“Then this is to take leave of her! Sainte Vierge! what happiness!”
Eugénie started and trembled for joy. Charles stirred in his chair, and Eugénie felt a chill of dread. Luckily, however, he did not wake. She went on reading.
When shall I come back? I cannot tell. Europeans grow old before their time in those tropical countries, especially Europeans who work hard. Let us look forward and try to see ourselves in ten years’ time. In ten years from now your little girl will be eighteen years old; she will be your constant companion; that is, she will be a spy upon you. If the world will judge you very harshly, your daughter will probably judge more harshly still; such ingratitude on a young girl’s part is common enough, and we know how the world regards these things. Let us take warning and be wise. Only keep the memory of those four years of happiness in the depths of your soul, as I shall keep them buried in mine; and be faithful, if you can, to your poor friend. I shall not be too exacting, dear Annette; for, as you can see, I must submit to my altered lot; I am compelled to look at life in a businesslike way, and to base my calculations on dull, prosaic fact. So I ought to think of marriage as a necessary step in my new existence; and I will confess to you that here, in my uncle’s house in Saumur, there is a cousin whose manners, face, character, and heart you would approve; and who, moreover, has, it appears—
“How tired he must have been to break off like this when he was writing to her!” said Eugénie to herself, as the letter ended abruptly in the middle of a sentence. She was ready with excuses for him.
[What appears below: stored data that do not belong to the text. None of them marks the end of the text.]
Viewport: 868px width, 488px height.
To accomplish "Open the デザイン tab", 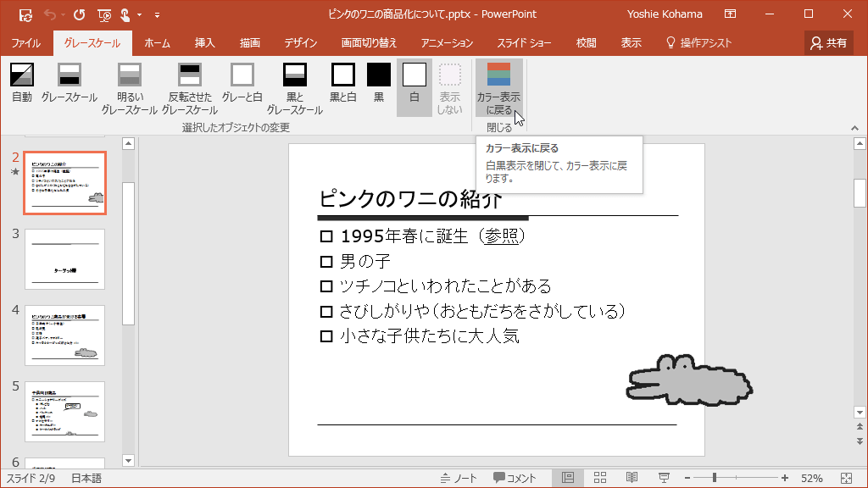I will pyautogui.click(x=300, y=42).
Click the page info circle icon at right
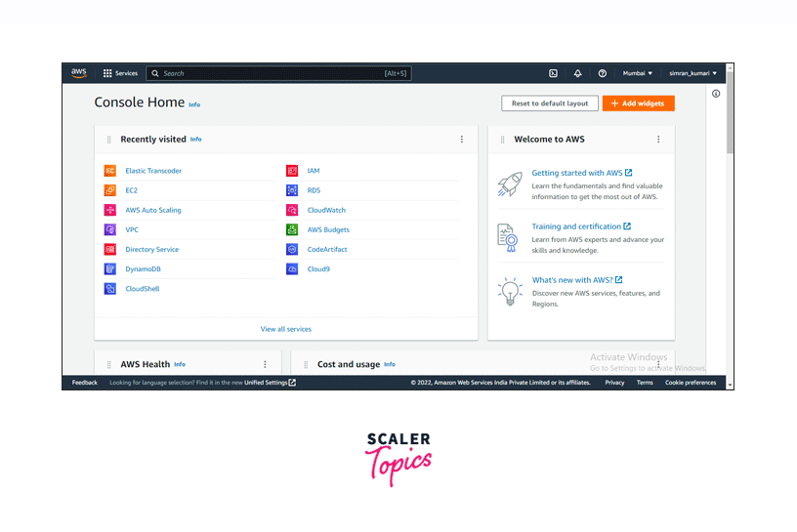 (x=715, y=94)
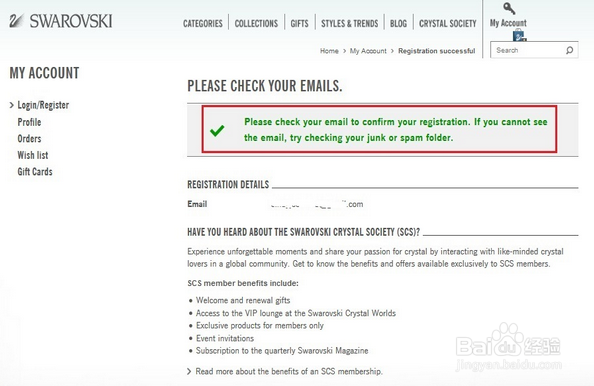Image resolution: width=594 pixels, height=386 pixels.
Task: Open Gift Cards in sidebar
Action: click(35, 172)
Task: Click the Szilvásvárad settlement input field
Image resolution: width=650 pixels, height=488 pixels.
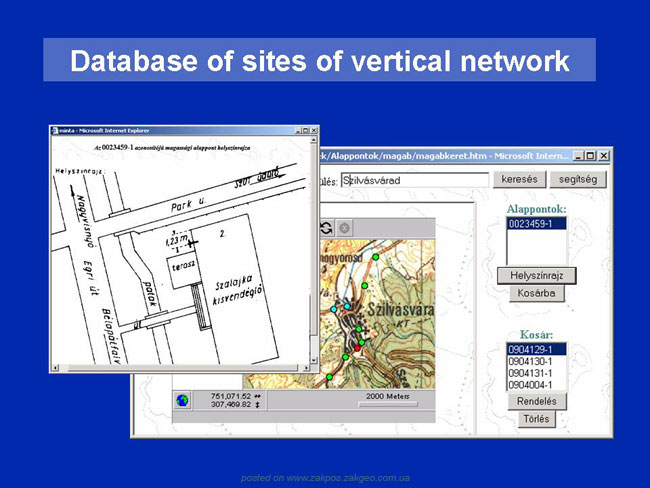Action: 415,180
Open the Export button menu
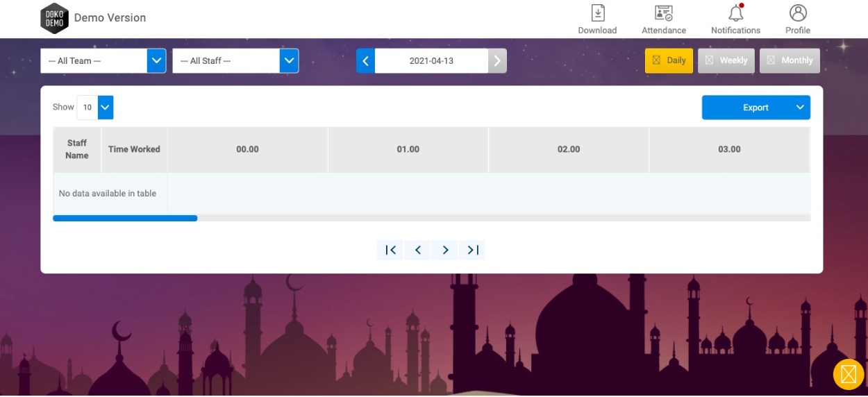 (756, 108)
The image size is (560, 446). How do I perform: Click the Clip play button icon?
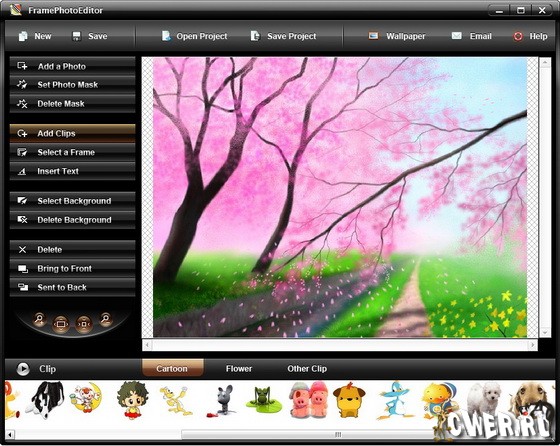coord(23,369)
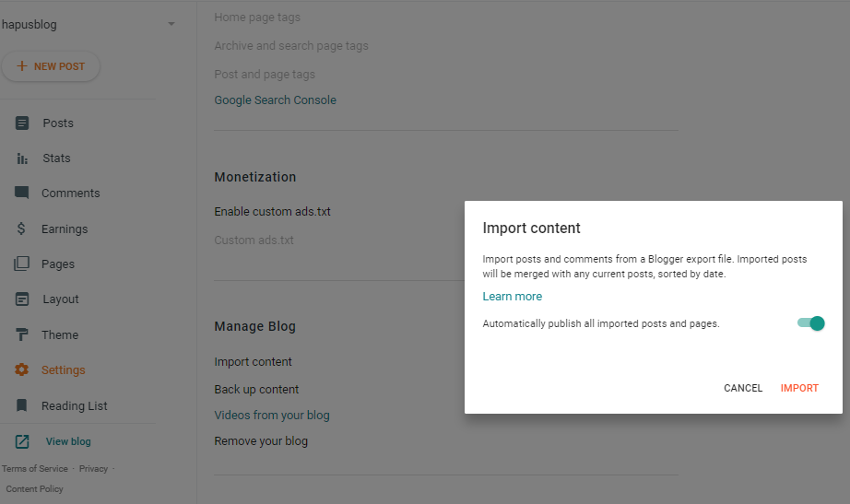Expand the hapusblog blog selector dropdown

[171, 24]
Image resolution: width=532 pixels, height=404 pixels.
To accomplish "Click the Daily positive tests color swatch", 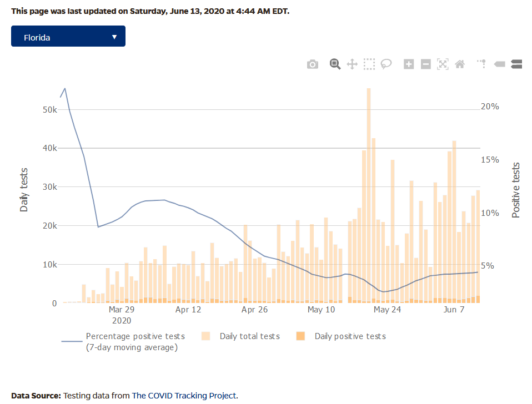I will pyautogui.click(x=301, y=336).
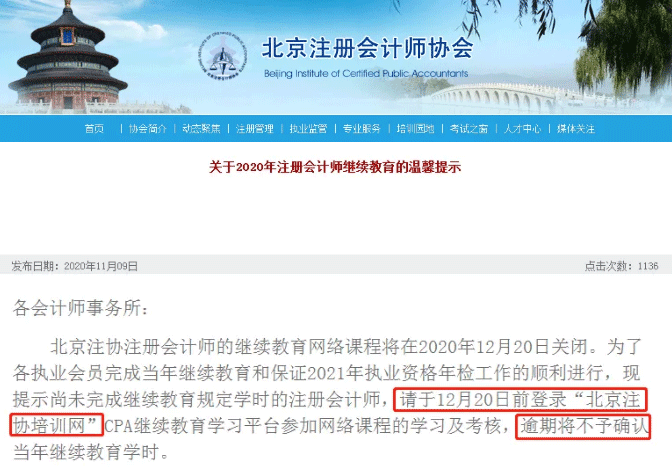
Task: Click the 北京注册会计师协会 site title
Action: click(367, 48)
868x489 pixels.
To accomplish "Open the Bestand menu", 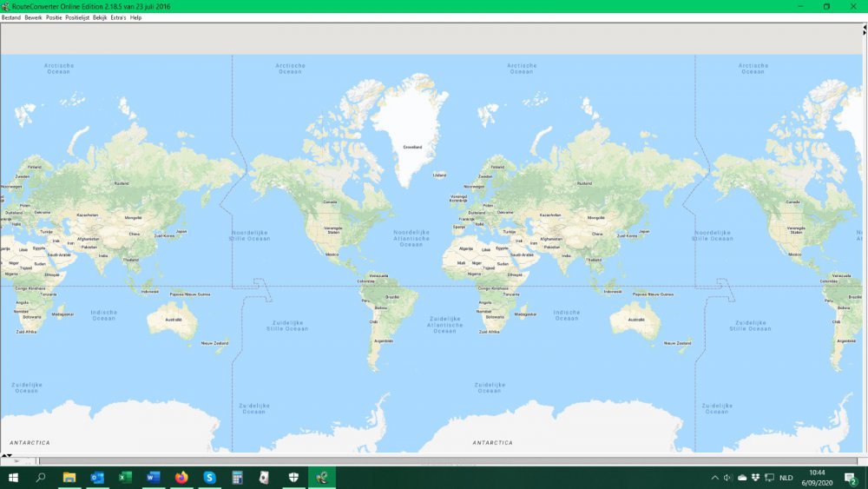I will click(x=11, y=17).
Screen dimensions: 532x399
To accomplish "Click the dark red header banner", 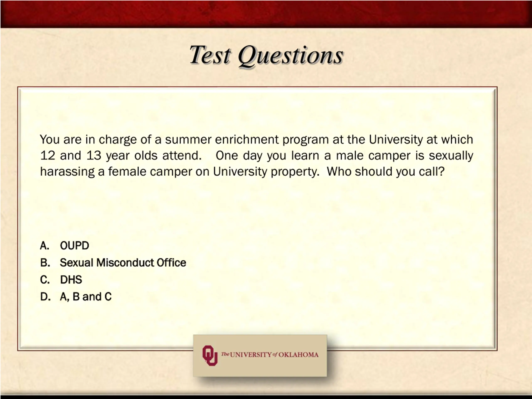I will click(x=266, y=14).
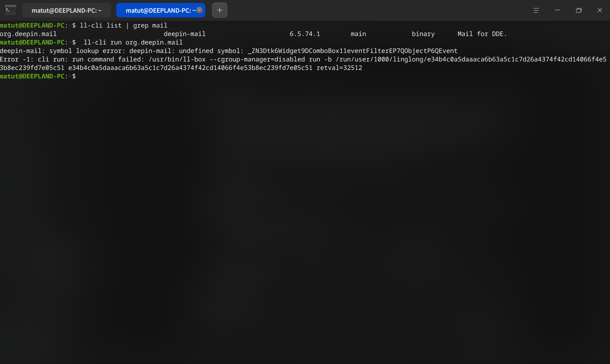
Task: Click the 'll-cli run org.deepin.mail' command
Action: [133, 42]
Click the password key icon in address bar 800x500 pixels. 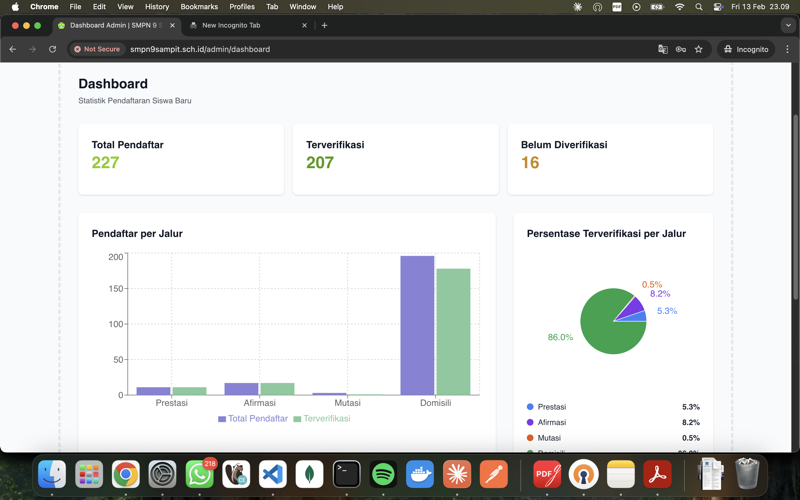click(x=681, y=49)
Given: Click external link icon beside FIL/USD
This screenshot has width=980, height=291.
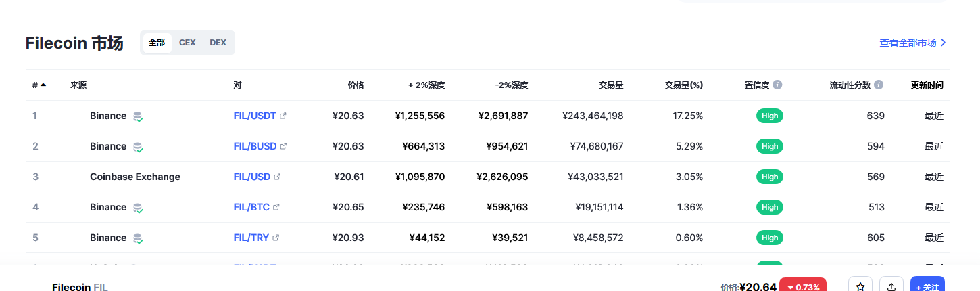Looking at the screenshot, I should tap(277, 177).
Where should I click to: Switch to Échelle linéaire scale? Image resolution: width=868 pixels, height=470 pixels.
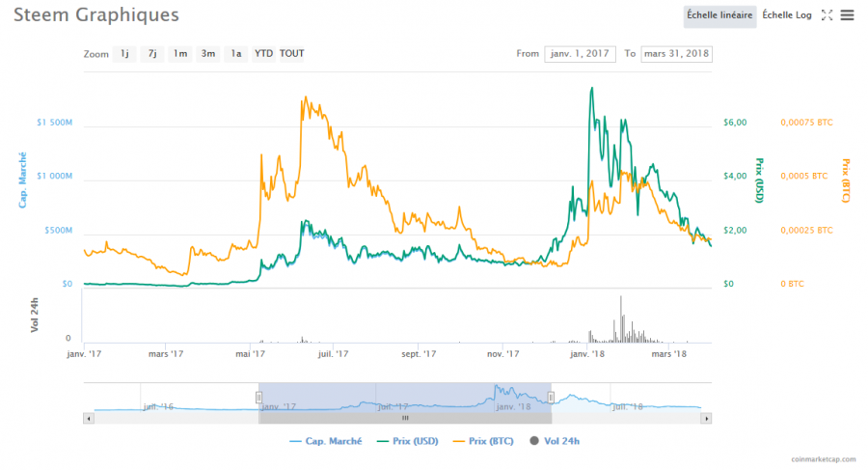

How was it possible that an inexperienced girl should discover the coldness and selfishness of this letter? For young girls, religiously brought up as she had been, are innocent and unsuspecting, and can see nothing but love when they have set foot in love’s enchanted kingdom. It is as if a light from heaven shone in their own souls, shedding its beams upon their path; their lover shines transfigured before them in reflected glory, radiant with fair colors from love’s magic fires, and endowed with noble thoughts which perhaps in truth are none of his. Women’s errors spring, for the most part, from a belief in goodness, and a confidence in truth. In Eugénie’s heart the words, “My dear Annette—my beloved,” echoed like the fairest language of love; they stirred her soul like organ music—like the divine notes of the “Venite adoremus” falling upon her ears in childhood.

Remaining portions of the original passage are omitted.